§ DIRECTIONS FOR THIS TASK:
Pick up the notes on system testing and continue them from the point where they stop.

§ EXTRACT TO READ:
Some categories of system tests:

- Tests of functional requirements
- Tests of non-functional requirements
- Acceptance tests (validates client expectations)

### Tests of functional requirements

Sometimes called "functional testing".

- Treats the whole system like a *function* or "black box" -- so
  we can apply the same sorts of test design approaches (e.g. ISP) we have
  used for e.g. unit tests.
- By the time we do system testing, we may have additional system documentation
  (e.g. user manuals, online help) which can be used in test design
 
::: notes

manuals - we can test whether the manual and the software coincide or differ,
and for both, whether they correctly trace back to requirements

:::

### Tests of non-functional requirements

- Recall that many \alert{non-functional} requirements (security, scalability,
  maintainability, performance) are *emergent* properties: they aren't a property
  of any single component in isolation, but rather emerge from the way
  multiple components interact as a whole
- This means that towards the *bottom* of the test pyramid, we'll often be
  more focussed on testing functional requirements/specifications
- But as we move towards the top of the pyramid, it becomes possible to test
  for non-functional requirements.

### Tests of non-functional requirements

Some sorts of non-functional, system-level test:

- \blue{Load testing} -- How does our software perform under high loads --
  the largest volumes of data we expect to receive? Does it perform
  correctly?
- \blue{Stress testing} -- How does our software behave when we *exceed*
  the expected maximum? \
  Does it degrade gracefully?
- \blue{Robustness testing} -- How well does our system handle malformed
  inputs? \
  Does it avoid undesirable behaviours (e.g. segfaults, security holes,
  displaying raw stack traces to end users)?

### Testing non-functional requirements

What do tests of this sort look like?

§ Target pointing data:
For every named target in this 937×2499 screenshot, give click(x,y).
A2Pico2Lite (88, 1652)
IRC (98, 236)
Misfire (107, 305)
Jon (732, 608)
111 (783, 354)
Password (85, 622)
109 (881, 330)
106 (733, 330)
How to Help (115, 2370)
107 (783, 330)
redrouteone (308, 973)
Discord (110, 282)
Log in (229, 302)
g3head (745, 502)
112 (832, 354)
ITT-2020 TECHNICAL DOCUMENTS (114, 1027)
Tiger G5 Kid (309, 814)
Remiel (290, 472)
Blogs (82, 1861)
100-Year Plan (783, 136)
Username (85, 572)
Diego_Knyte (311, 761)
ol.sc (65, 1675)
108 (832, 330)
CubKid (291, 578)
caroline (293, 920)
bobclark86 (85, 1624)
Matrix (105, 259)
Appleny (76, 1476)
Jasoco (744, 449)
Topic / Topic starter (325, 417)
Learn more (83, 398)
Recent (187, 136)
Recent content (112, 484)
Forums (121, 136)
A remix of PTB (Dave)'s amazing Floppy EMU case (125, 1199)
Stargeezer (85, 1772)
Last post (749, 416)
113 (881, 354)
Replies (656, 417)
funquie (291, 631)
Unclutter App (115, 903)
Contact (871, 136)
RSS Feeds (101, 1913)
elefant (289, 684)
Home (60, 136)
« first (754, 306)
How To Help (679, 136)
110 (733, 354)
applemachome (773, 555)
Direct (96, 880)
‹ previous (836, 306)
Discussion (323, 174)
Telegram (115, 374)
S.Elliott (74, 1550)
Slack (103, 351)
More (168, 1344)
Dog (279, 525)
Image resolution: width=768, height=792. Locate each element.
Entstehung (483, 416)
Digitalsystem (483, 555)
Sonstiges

§ RESULT OF THIS TASK:
Good tests follow exactly the same pattern we've seen previously -- Arrange, Act, Assert.

For a unit or integration test, we usually "Act" (invoke behaviour) by calling
a method or function.

But for tests of non-functional requirements, we could be

- invoking the whole program and measuring particular properties
  (e.g. how long it takes to execute)
- starting a program (e.g. a web app), making requests against it,
  and measuring the response to those requests

<!--

XXX could do with a little improvement

-->

### Frameworks for non-functional testing

Sometimes we might write our tests of non-functional requirements
in the same language(s) as our system, sometimes not.

\alert{Scripting languages} like Bash, Python, and Perl are especially
convenient for executing programs, launching other test utilities, and
extracting performance data from the OS.

So even if our system is written in Java, it might be convenient to
write these tests using a Perl or Python test framework.

### Testing non-functional requirements

Besides load, stress, and robustness testing, some
other sorts of system testing include:

-   Recovery testing
    -   forces the software to fail in a variety of ways and verifies that
        recovery is properly performed
-   Security testing
    -   verify that the system meets security requirements and
        is protected from improper penetration
-   Performance Testing
    -   test the run-time performance of software within the context of an
        integrated system
 
 
### Load, stress and robustness testing

For load and stress testing, we will normally generate random
traffic/data for our system, and conduct tests which measure
performance against requirements.


For robustness testing, *fuzzing* (and other sorts of randomized testing)
can be very effective.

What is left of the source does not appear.